From the records below, extract only the lines running from the line with "The image size is (1291, 796)." to the line with "You are a computer-use agent. Screen dimensions: 1024x615", both lines included, reproducing them exactly.

◆ ◆ ◆ ◆

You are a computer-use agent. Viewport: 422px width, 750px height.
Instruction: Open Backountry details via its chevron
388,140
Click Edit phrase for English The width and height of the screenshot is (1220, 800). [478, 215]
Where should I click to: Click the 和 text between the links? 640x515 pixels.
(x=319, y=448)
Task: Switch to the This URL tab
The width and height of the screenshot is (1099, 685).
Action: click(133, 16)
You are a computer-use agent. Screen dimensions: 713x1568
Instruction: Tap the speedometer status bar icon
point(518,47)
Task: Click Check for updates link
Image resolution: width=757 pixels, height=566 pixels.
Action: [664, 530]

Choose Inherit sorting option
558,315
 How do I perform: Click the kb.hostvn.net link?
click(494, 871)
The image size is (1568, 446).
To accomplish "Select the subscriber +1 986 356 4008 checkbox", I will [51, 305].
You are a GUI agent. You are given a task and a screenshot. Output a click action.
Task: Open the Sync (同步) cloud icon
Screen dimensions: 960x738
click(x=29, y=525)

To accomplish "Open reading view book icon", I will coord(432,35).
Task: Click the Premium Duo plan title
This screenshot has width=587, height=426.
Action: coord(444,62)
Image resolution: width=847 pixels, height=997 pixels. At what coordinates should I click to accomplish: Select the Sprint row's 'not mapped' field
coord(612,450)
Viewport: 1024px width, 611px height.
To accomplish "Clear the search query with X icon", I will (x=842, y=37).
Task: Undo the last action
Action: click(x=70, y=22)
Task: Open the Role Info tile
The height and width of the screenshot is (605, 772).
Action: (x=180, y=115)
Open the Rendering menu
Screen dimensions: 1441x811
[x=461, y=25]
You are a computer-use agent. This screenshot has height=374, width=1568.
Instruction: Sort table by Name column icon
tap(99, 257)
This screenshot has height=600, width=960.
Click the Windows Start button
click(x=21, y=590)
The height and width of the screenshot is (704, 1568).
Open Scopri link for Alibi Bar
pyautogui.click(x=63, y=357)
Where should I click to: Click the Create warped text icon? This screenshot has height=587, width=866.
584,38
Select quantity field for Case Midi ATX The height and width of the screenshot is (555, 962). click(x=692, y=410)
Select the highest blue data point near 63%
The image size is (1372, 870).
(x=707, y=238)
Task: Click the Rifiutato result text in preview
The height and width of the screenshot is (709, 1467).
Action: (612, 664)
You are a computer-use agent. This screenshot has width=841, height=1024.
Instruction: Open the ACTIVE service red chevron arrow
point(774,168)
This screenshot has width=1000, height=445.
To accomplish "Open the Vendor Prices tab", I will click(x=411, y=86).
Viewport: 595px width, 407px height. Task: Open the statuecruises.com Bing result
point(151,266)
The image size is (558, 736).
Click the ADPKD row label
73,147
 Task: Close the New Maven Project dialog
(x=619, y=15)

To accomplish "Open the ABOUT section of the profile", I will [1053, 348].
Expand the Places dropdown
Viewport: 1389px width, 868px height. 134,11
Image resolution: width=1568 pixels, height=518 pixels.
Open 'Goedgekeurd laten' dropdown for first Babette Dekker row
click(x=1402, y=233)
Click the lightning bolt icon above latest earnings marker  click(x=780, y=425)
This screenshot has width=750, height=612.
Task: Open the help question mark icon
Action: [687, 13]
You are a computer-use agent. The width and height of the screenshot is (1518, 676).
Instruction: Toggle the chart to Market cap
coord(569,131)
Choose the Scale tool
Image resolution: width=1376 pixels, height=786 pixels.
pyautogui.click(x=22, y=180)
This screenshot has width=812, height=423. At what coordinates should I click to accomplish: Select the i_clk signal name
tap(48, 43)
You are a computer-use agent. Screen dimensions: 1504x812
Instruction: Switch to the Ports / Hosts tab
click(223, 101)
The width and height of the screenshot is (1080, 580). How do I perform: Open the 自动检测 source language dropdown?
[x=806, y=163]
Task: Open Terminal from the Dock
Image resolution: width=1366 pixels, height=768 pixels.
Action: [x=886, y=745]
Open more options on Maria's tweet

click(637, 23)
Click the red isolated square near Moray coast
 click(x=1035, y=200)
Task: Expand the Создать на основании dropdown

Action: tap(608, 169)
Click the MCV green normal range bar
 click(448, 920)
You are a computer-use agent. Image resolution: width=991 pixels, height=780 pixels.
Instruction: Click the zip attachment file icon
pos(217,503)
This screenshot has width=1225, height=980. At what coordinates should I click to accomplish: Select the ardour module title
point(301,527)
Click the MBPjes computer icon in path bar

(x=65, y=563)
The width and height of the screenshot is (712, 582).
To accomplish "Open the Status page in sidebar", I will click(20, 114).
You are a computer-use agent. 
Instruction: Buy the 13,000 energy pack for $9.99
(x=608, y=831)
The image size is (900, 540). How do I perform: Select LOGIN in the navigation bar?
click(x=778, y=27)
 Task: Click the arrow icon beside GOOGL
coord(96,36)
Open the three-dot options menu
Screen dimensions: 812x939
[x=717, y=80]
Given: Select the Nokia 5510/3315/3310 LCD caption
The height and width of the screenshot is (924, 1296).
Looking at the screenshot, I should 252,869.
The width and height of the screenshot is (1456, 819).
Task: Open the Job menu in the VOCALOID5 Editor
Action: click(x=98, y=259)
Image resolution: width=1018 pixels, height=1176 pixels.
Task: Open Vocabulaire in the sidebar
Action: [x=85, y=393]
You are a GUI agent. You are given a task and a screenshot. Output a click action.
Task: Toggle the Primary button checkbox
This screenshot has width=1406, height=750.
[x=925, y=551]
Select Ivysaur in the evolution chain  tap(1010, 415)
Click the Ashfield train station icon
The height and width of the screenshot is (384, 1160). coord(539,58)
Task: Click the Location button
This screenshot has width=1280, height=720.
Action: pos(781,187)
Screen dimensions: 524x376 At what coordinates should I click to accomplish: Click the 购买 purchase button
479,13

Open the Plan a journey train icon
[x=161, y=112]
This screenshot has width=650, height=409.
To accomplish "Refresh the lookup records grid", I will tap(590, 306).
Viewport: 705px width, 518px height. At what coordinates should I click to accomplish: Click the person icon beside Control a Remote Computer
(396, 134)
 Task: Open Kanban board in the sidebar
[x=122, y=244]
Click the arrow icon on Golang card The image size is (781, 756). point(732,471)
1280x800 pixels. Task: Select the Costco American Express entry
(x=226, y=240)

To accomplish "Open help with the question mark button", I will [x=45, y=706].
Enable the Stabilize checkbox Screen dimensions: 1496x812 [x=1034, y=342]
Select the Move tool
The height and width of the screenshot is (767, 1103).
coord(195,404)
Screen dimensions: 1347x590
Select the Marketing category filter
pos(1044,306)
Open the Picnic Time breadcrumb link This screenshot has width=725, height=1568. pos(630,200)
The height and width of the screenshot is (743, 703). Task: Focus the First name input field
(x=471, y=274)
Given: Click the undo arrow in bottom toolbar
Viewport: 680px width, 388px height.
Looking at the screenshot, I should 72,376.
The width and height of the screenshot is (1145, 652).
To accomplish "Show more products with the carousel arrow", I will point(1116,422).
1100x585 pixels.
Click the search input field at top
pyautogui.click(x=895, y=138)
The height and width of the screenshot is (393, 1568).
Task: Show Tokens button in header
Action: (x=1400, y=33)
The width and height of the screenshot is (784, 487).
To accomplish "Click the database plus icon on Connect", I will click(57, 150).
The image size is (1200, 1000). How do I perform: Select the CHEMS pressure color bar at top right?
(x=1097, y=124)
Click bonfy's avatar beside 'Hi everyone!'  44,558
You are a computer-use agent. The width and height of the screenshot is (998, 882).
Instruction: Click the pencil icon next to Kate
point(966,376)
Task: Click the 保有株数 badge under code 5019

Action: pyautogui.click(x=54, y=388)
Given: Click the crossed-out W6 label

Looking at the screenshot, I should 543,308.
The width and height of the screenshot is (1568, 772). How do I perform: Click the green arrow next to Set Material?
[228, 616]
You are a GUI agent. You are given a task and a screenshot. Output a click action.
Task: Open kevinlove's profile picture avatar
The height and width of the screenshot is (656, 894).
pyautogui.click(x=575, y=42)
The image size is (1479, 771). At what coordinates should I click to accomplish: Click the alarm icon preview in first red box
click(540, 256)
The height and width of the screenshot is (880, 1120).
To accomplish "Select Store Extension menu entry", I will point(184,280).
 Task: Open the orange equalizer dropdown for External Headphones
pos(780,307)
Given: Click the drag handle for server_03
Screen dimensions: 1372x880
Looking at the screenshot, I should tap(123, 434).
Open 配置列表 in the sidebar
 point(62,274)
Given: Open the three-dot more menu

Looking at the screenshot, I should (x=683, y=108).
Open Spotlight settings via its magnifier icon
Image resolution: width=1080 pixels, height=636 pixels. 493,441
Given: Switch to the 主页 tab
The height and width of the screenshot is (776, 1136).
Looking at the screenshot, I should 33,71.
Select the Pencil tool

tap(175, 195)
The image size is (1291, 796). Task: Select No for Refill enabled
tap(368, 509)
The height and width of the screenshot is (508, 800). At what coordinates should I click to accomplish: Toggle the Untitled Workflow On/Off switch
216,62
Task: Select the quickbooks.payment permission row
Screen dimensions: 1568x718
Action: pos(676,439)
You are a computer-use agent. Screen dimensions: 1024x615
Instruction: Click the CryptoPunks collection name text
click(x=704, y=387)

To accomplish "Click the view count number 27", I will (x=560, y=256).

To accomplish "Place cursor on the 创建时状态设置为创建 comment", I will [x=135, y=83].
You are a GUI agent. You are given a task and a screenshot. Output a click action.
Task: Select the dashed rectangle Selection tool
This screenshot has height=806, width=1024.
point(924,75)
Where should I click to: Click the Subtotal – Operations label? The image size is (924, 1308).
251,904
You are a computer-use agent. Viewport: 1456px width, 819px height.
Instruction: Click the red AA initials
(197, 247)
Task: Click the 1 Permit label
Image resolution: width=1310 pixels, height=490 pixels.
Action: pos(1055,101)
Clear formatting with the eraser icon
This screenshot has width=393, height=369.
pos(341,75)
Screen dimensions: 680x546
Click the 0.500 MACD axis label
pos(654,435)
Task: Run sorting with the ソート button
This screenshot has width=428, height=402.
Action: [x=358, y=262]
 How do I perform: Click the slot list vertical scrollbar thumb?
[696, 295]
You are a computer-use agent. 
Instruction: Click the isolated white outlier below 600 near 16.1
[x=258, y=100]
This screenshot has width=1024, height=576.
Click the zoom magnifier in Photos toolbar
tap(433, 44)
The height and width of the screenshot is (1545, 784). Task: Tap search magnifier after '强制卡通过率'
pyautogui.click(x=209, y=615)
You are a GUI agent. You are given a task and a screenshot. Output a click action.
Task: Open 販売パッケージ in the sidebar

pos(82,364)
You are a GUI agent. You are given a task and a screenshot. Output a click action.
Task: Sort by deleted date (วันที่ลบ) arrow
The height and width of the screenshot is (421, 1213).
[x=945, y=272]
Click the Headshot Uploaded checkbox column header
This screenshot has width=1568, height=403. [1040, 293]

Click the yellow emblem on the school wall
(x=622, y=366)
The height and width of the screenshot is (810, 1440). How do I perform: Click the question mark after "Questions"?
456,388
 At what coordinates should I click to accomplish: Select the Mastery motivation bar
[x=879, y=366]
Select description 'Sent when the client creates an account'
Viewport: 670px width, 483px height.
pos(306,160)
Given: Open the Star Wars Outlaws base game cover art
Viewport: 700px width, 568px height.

◆ ◆ ◆ ◆

» SOLUTION TO THE EXERCISE
The image size is (1291, 796). Task: Select No for Refill enabled
tap(368, 509)
The height and width of the screenshot is (508, 800). At what coordinates should I click to accomplish: Toggle the Untitled Workflow On/Off switch
216,62
Task: Select the quickbooks.payment permission row
Screen dimensions: 1568x718
Action: pos(676,439)
You are a computer-use agent. Screen dimensions: 1024x615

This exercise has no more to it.